Myra, seeing that the game is up, hurriedly swears that whatever happened was all Archie's idea, and she knew nothing. In rage, Archie draws a gun and takes aim at her, and Disher tackles him. In the struggle, a stray shot is fired, and "Fraidy Cop" takes off running again, to the delight of the press and the aggravation of Stottlemeyer.
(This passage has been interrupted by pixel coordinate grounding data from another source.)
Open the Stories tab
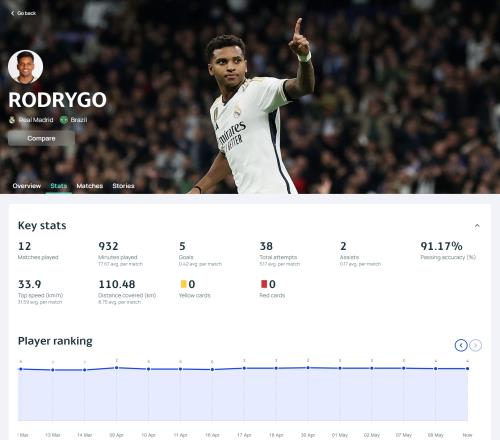pyautogui.click(x=123, y=186)
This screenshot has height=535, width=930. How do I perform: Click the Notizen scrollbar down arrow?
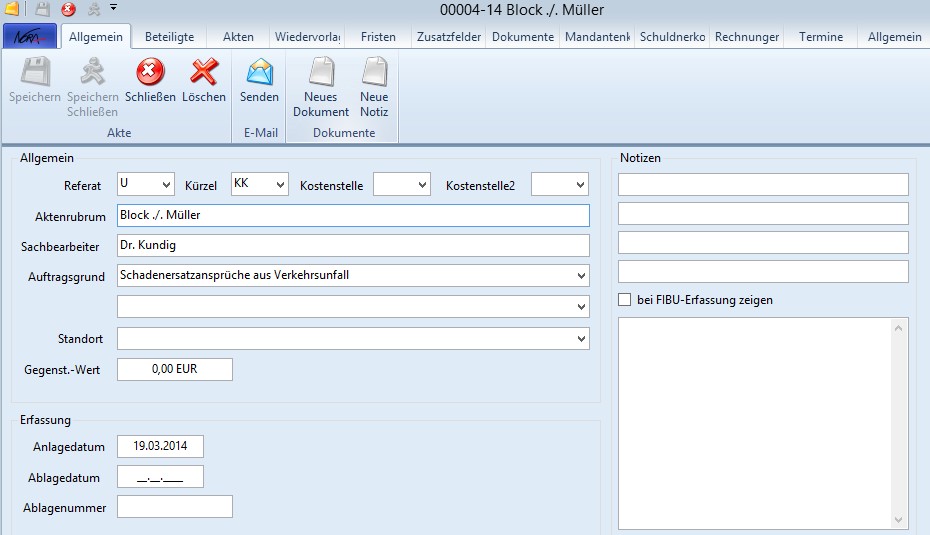pyautogui.click(x=900, y=520)
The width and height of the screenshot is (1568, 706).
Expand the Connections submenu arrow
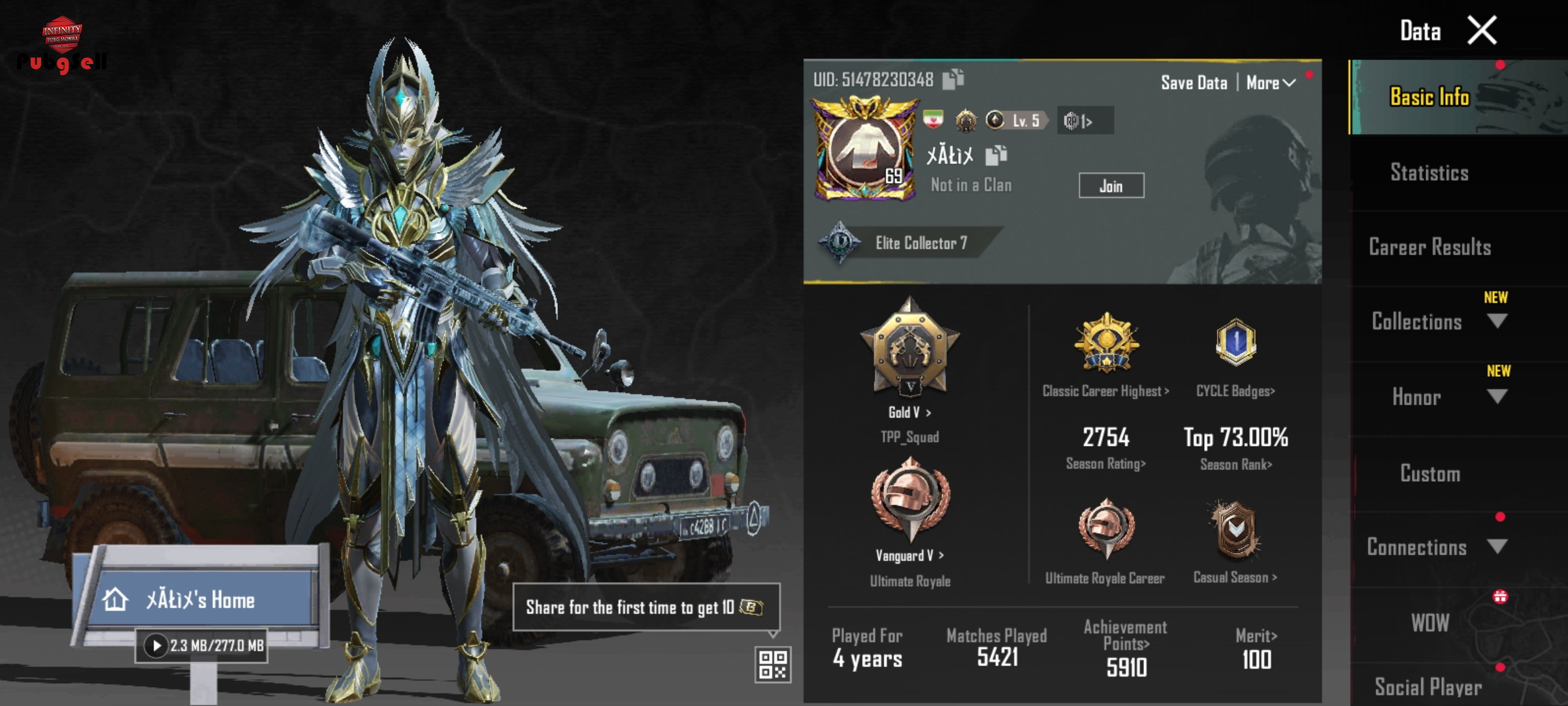click(x=1497, y=546)
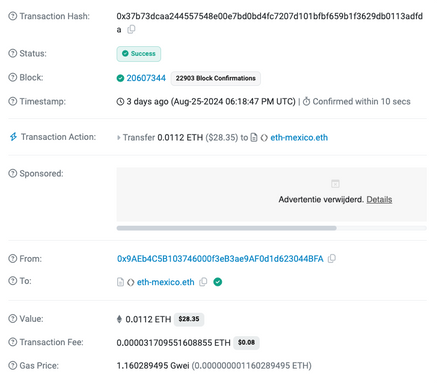
Task: Open eth-mexico.eth link in To row
Action: [x=166, y=282]
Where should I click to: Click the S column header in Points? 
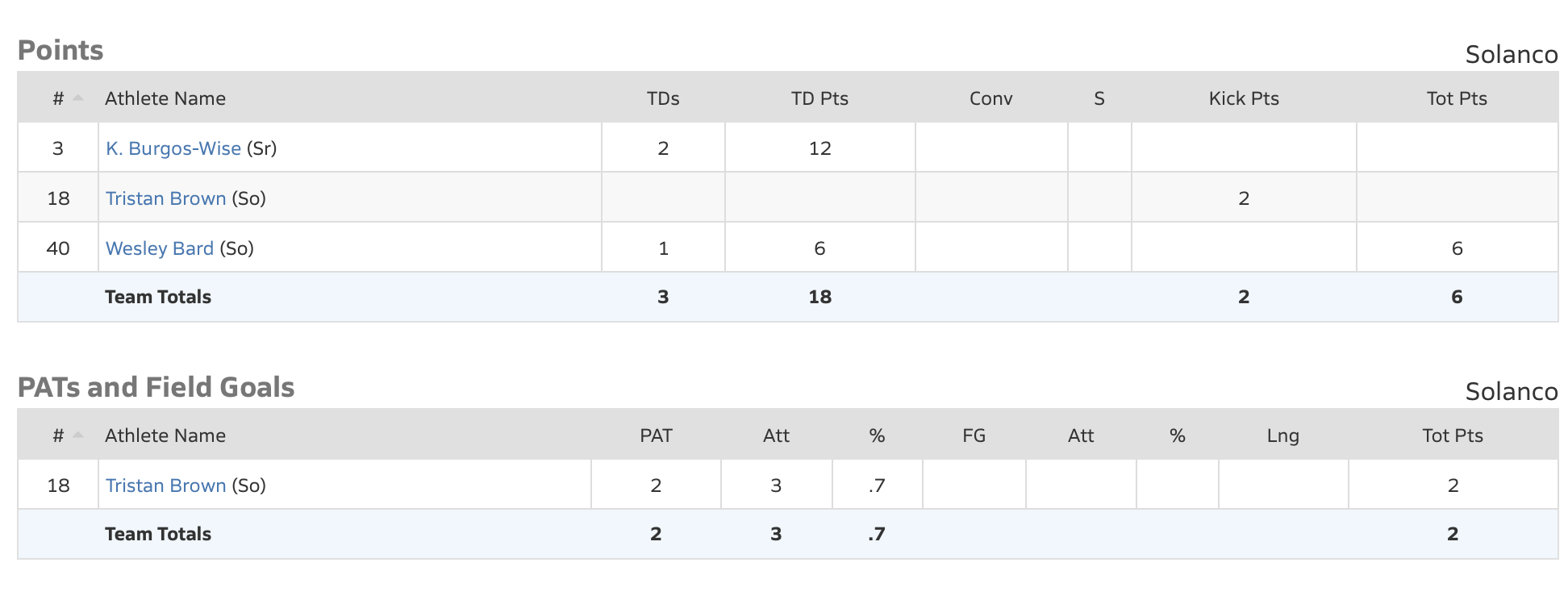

In the end, Monk and Sharona get their money from Otterman, thanks to some help from Moratta. When running away from an angry Otterman (after Moratta took off his sunglasses) Monk remarks that, had he not had a tendency to flee the scene of a crime, he would have made a good officer (due to Moratta's speed)
Behind the ScenesEdit
The scene where Monk goes to Kathy Street's address to interview her in Trudy's place was originally made for the Pilot: Mr. Monk and the Candidate, but it was cut from that episode, and instead placed into this episode. Because of this, the setting was strangely fitting for cold weather instead of the normal weather. This was rectified within the episode when the DJs, shortly after Monk is nearly gunned down in a driveby shooting, state that San Francisco was going through a Cold Snap.